WHAT YOU ARE ASKED TO DO: Print only the lines running from the line with "This screenshot has height=704, width=1024." to the final line below, both included, exactly as written and without the pictures.

Data excerpts:

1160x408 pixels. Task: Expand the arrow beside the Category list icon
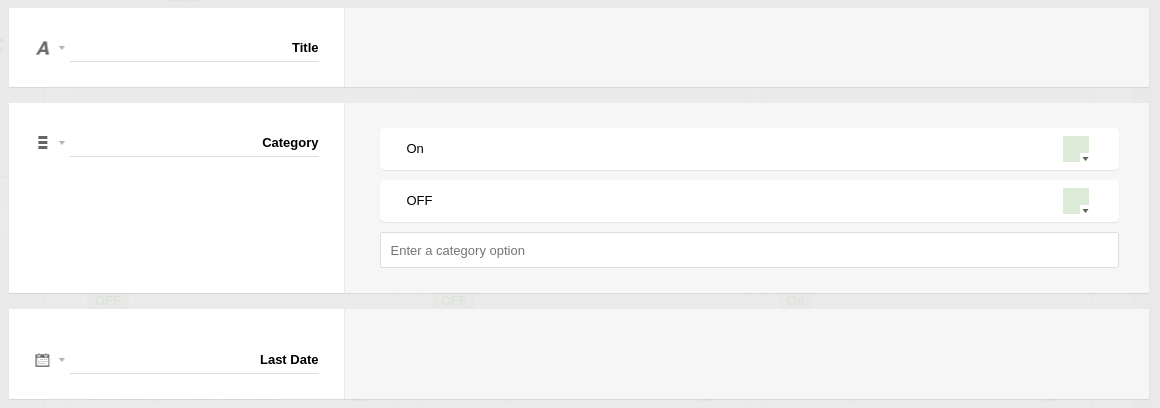click(x=62, y=143)
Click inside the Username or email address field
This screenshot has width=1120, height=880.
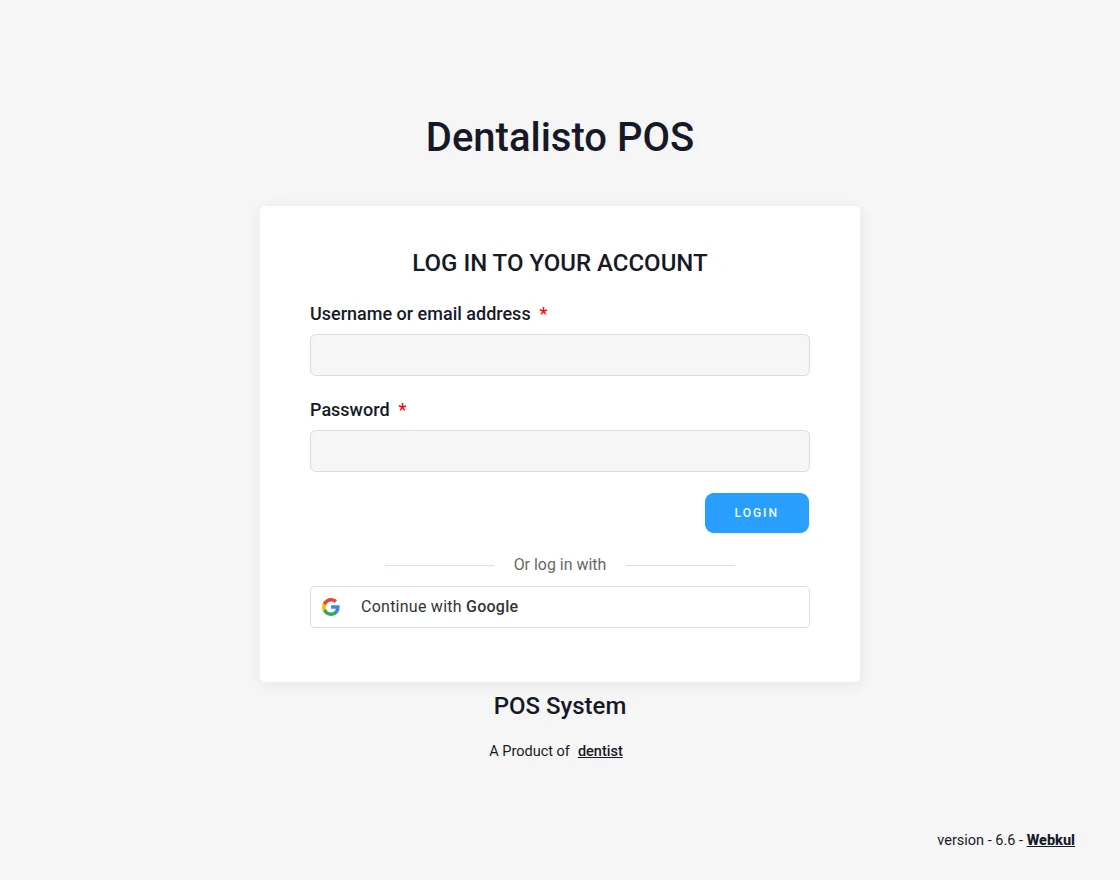[x=560, y=355]
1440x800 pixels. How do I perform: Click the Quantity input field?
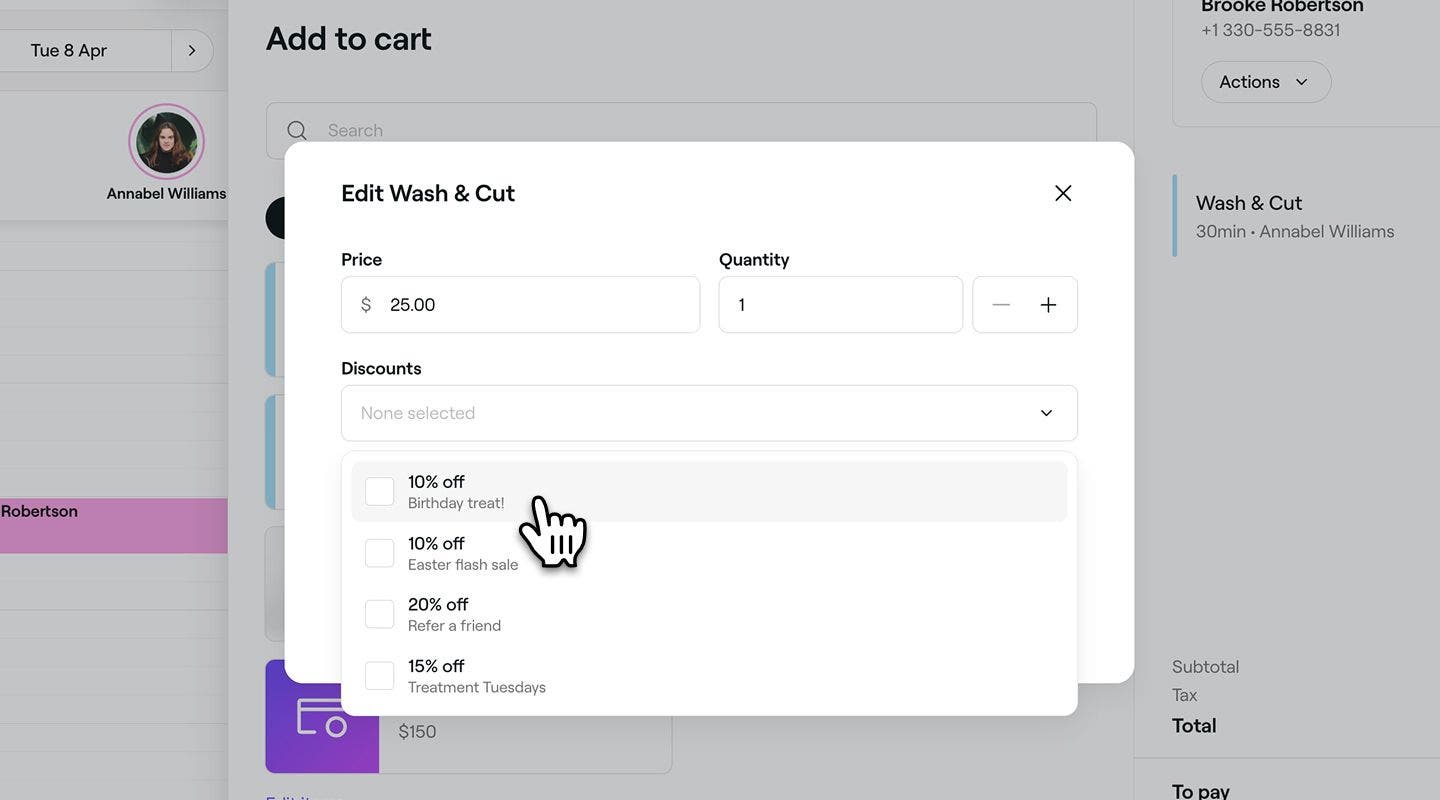pyautogui.click(x=841, y=305)
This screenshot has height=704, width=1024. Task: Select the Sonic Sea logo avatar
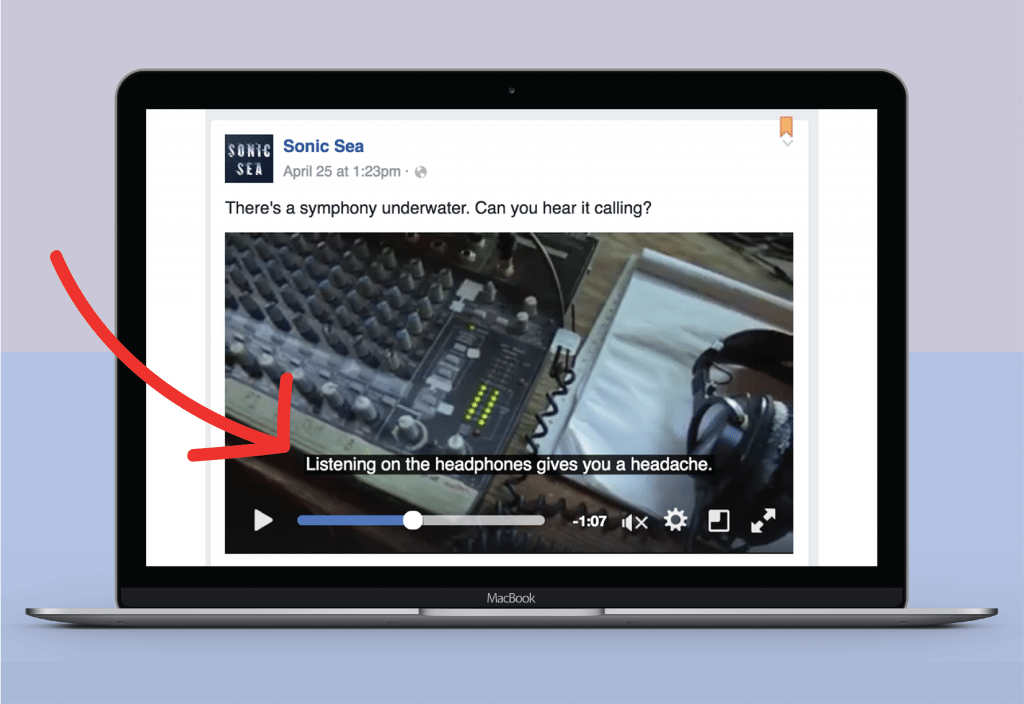pos(248,158)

ANSWER TO THIS PROBLEM:
This screenshot has height=704, width=1024. Task: Select the Sonic Sea logo avatar
pos(248,158)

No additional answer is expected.